In the final phase, an automated reasoning engine analyzes the full set of requirements together, checking for contradictions between rules that looked fine in isolation, finding gaps where certain situations have no defined behavior, and flagging what Miller called “vacuous requirements”—rules that don’t actually constrain anything and would only produce unnecessary code.

AWS says roughly 60 percent of draft requirements across 35 internal Kiro projects required refinement before they were ready to generate valid code.

Credit: AWS
Credit: AWS

Other Kiro Updates

Requirements Analysis isn’t the only thing changing in Kiro. AWS is also shipping two updates aimed at speed:

Run Tasks in Parallel

With “Run all Tasks,” Kiro can run multiple tasks simultaneously rather than sequentially. When you kick off a spec, Kiro maps out which tasks depend on each other and which ones don’t—and runs the independent ones concurrently. Each task operates in its own isolated context, so there’s no interference between them—if one fails, the others keep going. AWS reports implementation times for large specs have decreased by 75 percent from over an hour to about 15 minutes in some cases.

Quick Plan for Specs

A specification workflow typically has three phases: requirements, design, and tasks—each needing approval before moving on to the next stage. This is useful when working through something unfamiliar. But when it comes to building well-documented features, the process can be laborious.

To move things along, AWS has introduced “Quick Plan” in Kiro. Developers are first asked clarifying questions about their app’s scope and constraints. Then the AI will generate all three phases in a single pass, resulting in a task list ready to be built. The underlying documentation is still generated and saved, but developers aren’t required to stop and approve each piece before the next phase begins.

The Investment in Being Correct

Today’s updates arrive alongside a leadership change inside AWS’s Automated Reasoning Group (ARG).
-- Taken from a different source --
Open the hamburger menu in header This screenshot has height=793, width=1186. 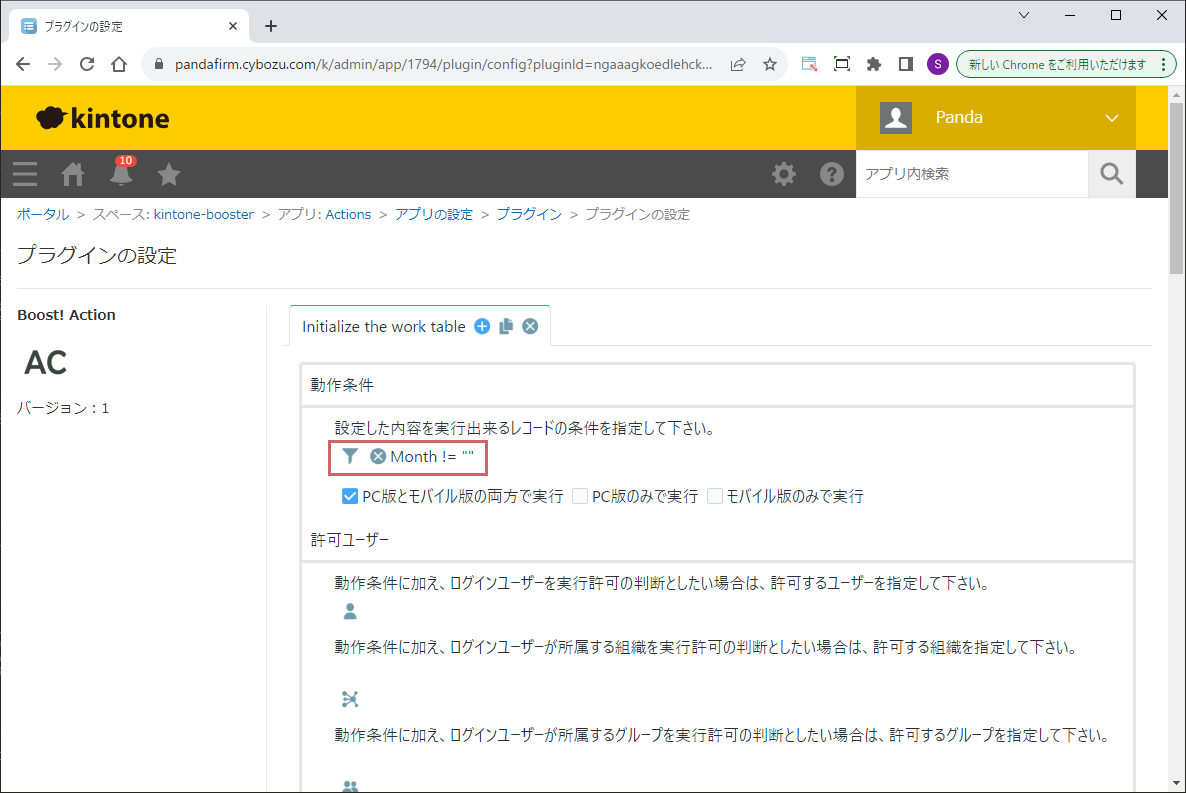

Shawn Bice, Splunk’s former president of products and technology, has been tapped to lead the company’s investment in Neurosymbolic AI. AWS’s Vice President of Agentic AI, Swami Sivasubramanian, described him in an internal employee memo as someone who brings “decades of experience building and operating cloud services at massive scale, deep customer obsession, and a track record of attracting and developing world-class talent.”

His predecessor, Scott Wiltamuth, who has made significant contributions to ARG, will remain on the team focused on what AWS describes as its “highest-leverage technical problems.” The transition signals that AWS is treating automated reasoning not as a research curiosity but as a product priority.

When asked about future plans for Neurosymbolic AI beyond Kiro, Miller said he couldn’t speak about specific features but was direct about the direction. Requirements Analysis, he said, is “one step in our continued investment” in the space—one he expects to expand as agentic AI becomes more embedded in everyday development workflows.

For developers weighing what that means in practice, Miller’s message is straightforward: speed alone is no longer enough. “As AI writes more code, the human role should be shifting upstream,” he said. “The highest value work is going to come from defining what to build with precision, and not necessarily getting stuck on how to build it.”

Updated on 5/12/2026: Corrected Scott Wiltamuth’s role at ARG—he did not found the ground, that was Byron Cook, AWS’s vice president and distinguished scientist. However, Wiltamuth has played an oversized role in scaling the team.